Dalam kesempatan tersebut, Bupati Ikram Umasugi membacakan Amanat Istimewa Presiden Republik Indonesia yang menekankan pentingnya transformasi Polri menjadi lembaga yang humanis dan berkeadilan. Melalui momentum Hari Bhayangkara ke-80 ini, Kepala Negara menegaskan komitmen Polri untuk berfokus pada pelayanan yang responsif, humanis, dan memberikan manfaat nyata di lapangan bagi masyarakat.
Untuk mewujudkan hal tersebut, seluruh insan Bhayangkara dituntut menjaga kompas moral dan integritas tinggi, bersikap adil, serta menjauhi segala bentuk penyalahgunaan wewenang.
Selain itu, Presiden menggarisbawahi bahwa penegakan hukum harus dilakukan secara berkeadilan, di mana hukum tidak boleh lagi “tajam ke bawah, tumpul ke atas”, dilarang keras menjadi alat bagi pemilik modal, ataupun digunakan sebagai instrumen balas dendam politik.
Mengingat kekuatan negara bersumber dari kepercayaan rakyat, Polri diinstruksikan untuk terus menjaga stabilitas keamanan nasional demi kelancaran pembangunan dan investasi. Langkah strategis ini sekaligus menjadi benteng kuat bagi demokrasi Indonesia agar tidak dibajak oleh kepentingan asing maupun modal besar.
Perayaan Hari Bhayangkara ke-80 ini bukan sekadar seremonial, melainkan menjadi pijakan bagi Polres Buru untuk terus meningkatkan profesionalisme dan kedekatan dengan masyarakat lokal.

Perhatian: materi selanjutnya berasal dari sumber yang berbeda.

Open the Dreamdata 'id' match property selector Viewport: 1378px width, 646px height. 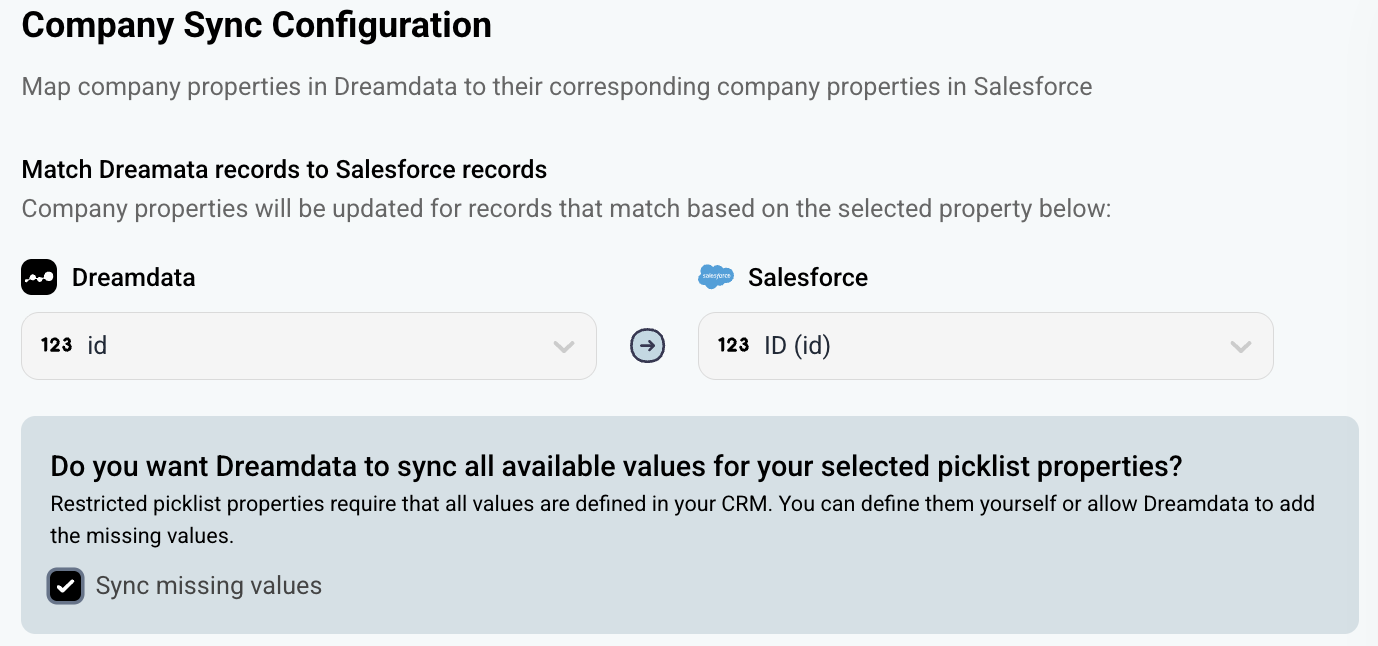tap(300, 346)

Hal ini dibuktikan melalui aksi nyata Gerakan Pangan Murah, di mana Kapolres Sulastri Sukidjang menyerahkan bantuan beras gratis secara simbolis kepada masyarakat kurang mampu.
Bupati Ikram Umasugi berharap, melalui momentum hari lahir Bhayangkara ini, Kepolisian Republik Indonesia, khususnya Polres Pulau Buru, dapat semakin maju dan adaptif dalam mengayomi masyarakat.
”Sinergi yang kuat antara Polri, pemerintah daerah, dan seluruh elemen warga diharapkan mampu mewujudkan Kabupaten Buru yang Berseri, Berbudaya, Sejahtera, dan Religius,” ujar Ikram.
Melalui momentum ini, Polres Buru di bawah kepemimpinan AKBP Sulastri Sukidjang diharapkan terus menjadi benteng keadilan yang dicintai rakyat, menjaga kedamaian daerah, serta mengawal kemajuan pembangunan di Kabupaten Buru.
Turut hadir dalam perayaan ini, Kepala Kejaksaan Negeri Namlea, Rektor Universitas Iqra Buru, Wakil Ketua DPRD Kabupaten Buru Zaidun Saanun, serta Camat Namlea.